Cruz made the statement in reaction to a recent request made by Rep. Teresita Santos (Ind-Rota) to the corporation asking that RHC be exempted from the measure as this will further create crisis in the island's healthcare system and its people.
Cruz, who represents Rota in the healthcare corporation board, said that although cost-cutting measures for Rota have been earlier discussed, it's merely “just a discussion” for now.
However, he said once confirmed, the cost-cutting measure will be for all three islands.
“In regards to the RIF, again it is not just Rota and Tinian that will be affected. CHC is taking most of the brunt. RIF will always be in our plan should it become necessary,” Dela Cruz told Saipan Tribune.
Santos, in her Oct. 20 letter to CEO Juan N. Babauta, disclosed that the community on Rota is very much concerned on the planned continuation of the corporation's RIF which had affected a dozen employees on the first wave.
But the vice chair admitted that he found it “ironic” that Santos is raising this issue.
“I find it ironic that the congresswoman is raising this issue. If they are so concerned why it is that the Legislature only appropriated $1.9 million for the corporation? The Legislature as well as Rep. Santos should be more concerned about the health condition of our people and stop the talk and do the walk,” Dela Cruz told Saipan Tribune in an email.
Dela Cruz cited the board's resolution adopted in August where the corporation asked both Gov. Benigno R. Fitial and the Legislature for financial assistance of $38 million to delivery its responsibility in providing quality healthcare.
“[And what] we got is merely $1.9 million.so where is the priority?” he asked.
Saipan Tribune learned that the Rota Health Center employs over 40 employees, which was a reduction from previous year's count of 52 personnel. Currently onboard at the center are two doctors, two registered nurses, three licensed practical nurses, eight nursing assistants, and the rest are support and administrative staffers.
Dela Cruz pointed out that the “downsizing of the Rota and Tinian health centers” were just discussions as part of the plan in the event that the corporation's financial situation is worst.

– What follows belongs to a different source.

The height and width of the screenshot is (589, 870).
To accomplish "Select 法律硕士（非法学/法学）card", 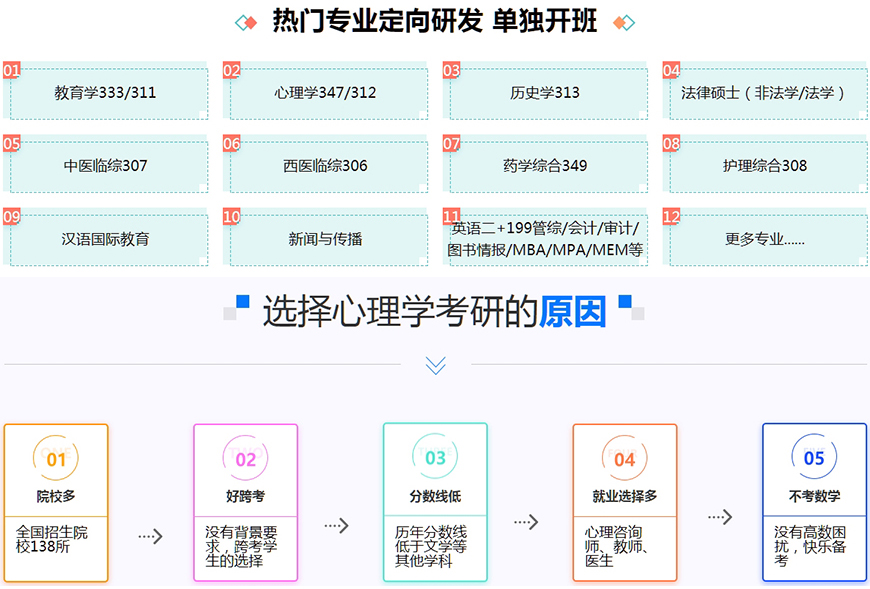I will point(766,92).
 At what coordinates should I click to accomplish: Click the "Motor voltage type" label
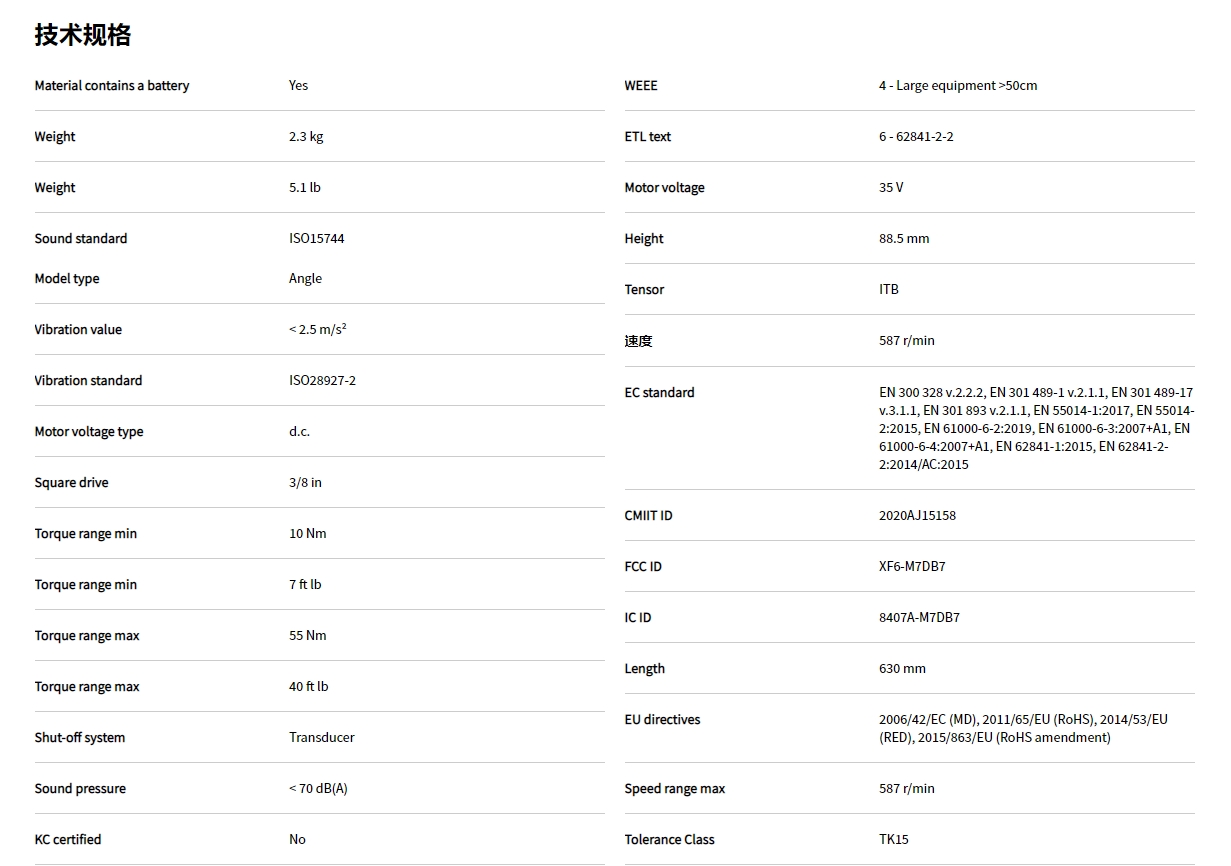click(88, 432)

“It is not only Rota and Tinian that will be affected, the Commonwealth Health Center will be most affected. This idea was table during our last week board meeting. It must be noted that if such downsizing is to take effect, the Board of Trustees have no authority unless the current statute is amended to reflect such change.The Legislature, administration as well as the respective mayors of Rota and Tinian will also be part of this decision,” he added.